Plotting and Comparing ROC Curves

In Machine Learning, performance measurement is an essential task. So when it comes to a classification problem, we can count on an AUC - ROC Curve. When we need to check or visualize the performance of the multi-class classification problem, we use the AUC (Area Under The Curve) ROC (Receiver Operating Characteristics) curve. It is one of the most important evaluation metrics for checking any classification model’s performance. It is also written as AUROC (Area Under the Receiver Operating Characteristics).

Interpretation of ROC Curves

An excellent model has AUC near to the 1 which means it has a good measure of separability. A poor model has AUC near to the 0 which means it has the worst measure of separability. In fact, it means it is reciprocating the result. It is predicting 0s as 1s and 1s as 0s. And when AUC is 0.5, it means the model has no class separation capacity whatsoever.

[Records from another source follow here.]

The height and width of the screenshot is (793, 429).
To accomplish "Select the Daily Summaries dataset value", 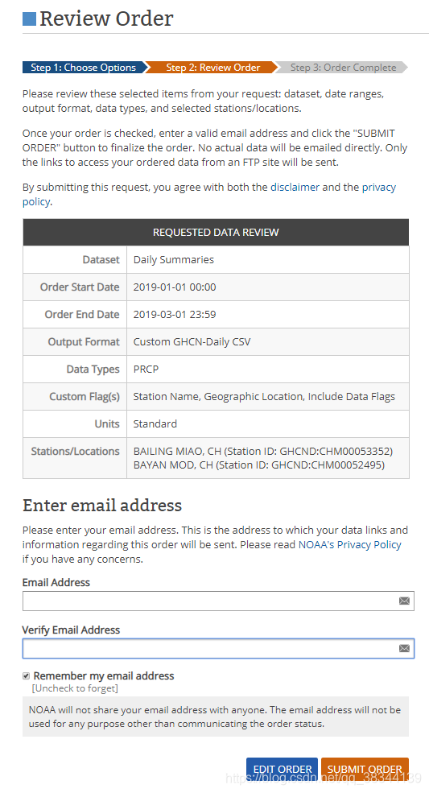I will [174, 259].
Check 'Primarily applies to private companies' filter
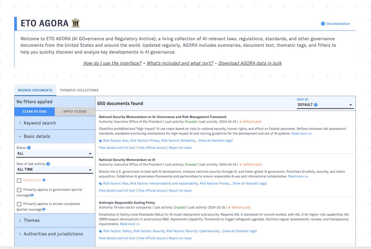Viewport: 371px width, 249px height. [x=19, y=204]
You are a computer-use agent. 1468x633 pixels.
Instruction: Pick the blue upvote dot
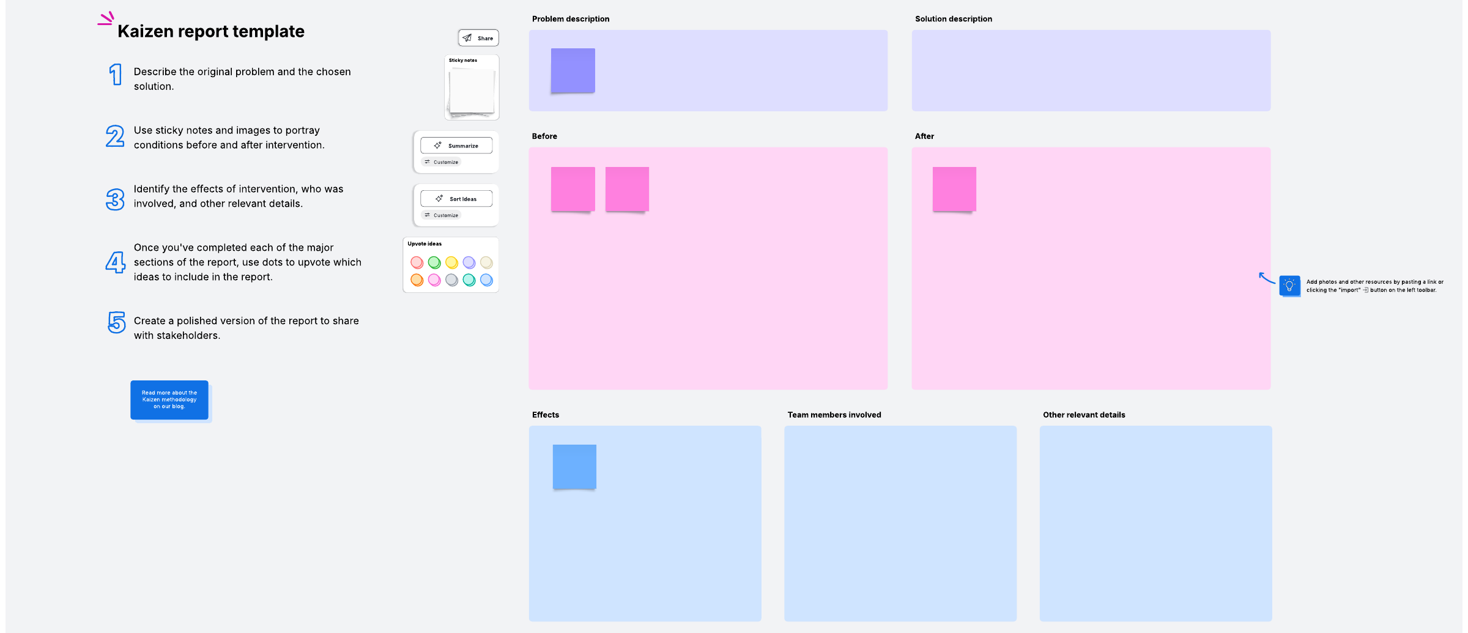(486, 280)
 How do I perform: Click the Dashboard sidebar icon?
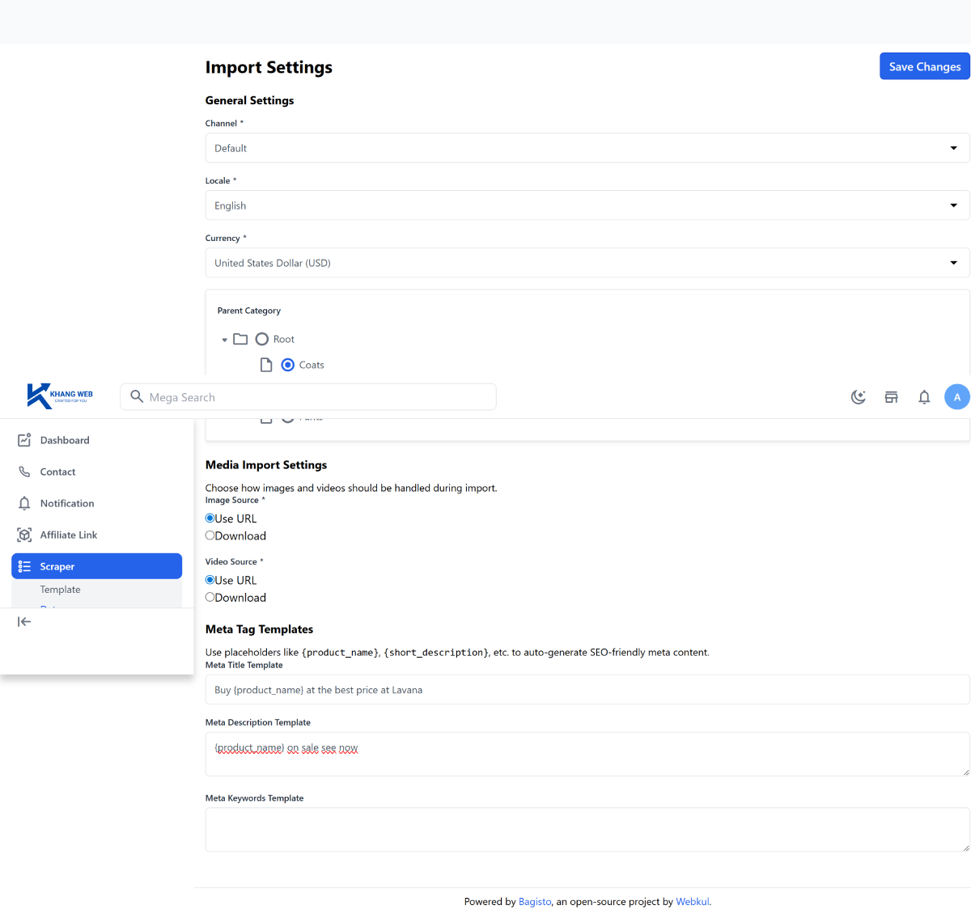pos(24,440)

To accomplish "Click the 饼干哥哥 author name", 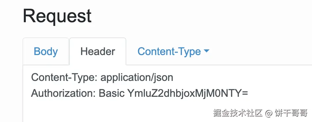I will click(291, 113).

def make_roc(name, clf, ytest, xtest, ax=None, labe=5,  proba=True, skip=0, initial = False):
    if not ax:
        ax=plt.gca()
    if proba:
        fpr, tpr, thresholds=roc_curve(ytest, clf.predict_proba(xtest)[:,1])
    else:
        fpr, tpr, thresholds=roc_curve(ytest, clf.decision_function(xtest))
    roc_auc = auc(fpr, tpr)
    if skip:
        l=fpr.shape[0]
        ax.plot(fpr[0:l:skip], tpr[0:l:skip], '.-', lw=2, alpha=0.4, label='ROC curve for %s (area = %0.2f)' % (name, roc_auc))
    else:
        ax.plot(fpr, tpr, '.-', lw=2, alpha=0.4, label='ROC curve for %s (area = %0.2f)' % (name, roc_auc))
    label_kwargs = {}
    label_kwargs['bbox'] = dict(
        boxstyle='round,pad=0.3', alpha=0.2,
    )
    for k in range(0, fpr.shape[0],labe):
        #from https://gist.github.com/podshumok/c1d1c9394335d86255b8
        threshold = str(np.round(thresholds[k], 2))
        ax.annotate(threshold, (fpr[k], tpr[k]), **label_kwargs)
    if initial:
        ax.plot([0, 1], [0, 1], 'k--')
        ax.set_xlim([0.0, 1.0])
        ax.set_ylim([0.0, 1.05])
        ax.set_xlabel('False Positive Rate')
        ax.set_ylabel('True Positive Rate')
        ax.set_title('ROC')
    ax.legend(loc="lower right")
    return ax
fig,ax=plt.subplots(1,2,figsize=(10,5))

make_roc('Decision Tree on balanced dataset', dt,ytest ,Xtest, ax=ax[0],labe=5000, initial = False)
make_roc('Logistic Regression', lr,ytest ,Xtest, ax=ax[0],labe=5000, initial = False)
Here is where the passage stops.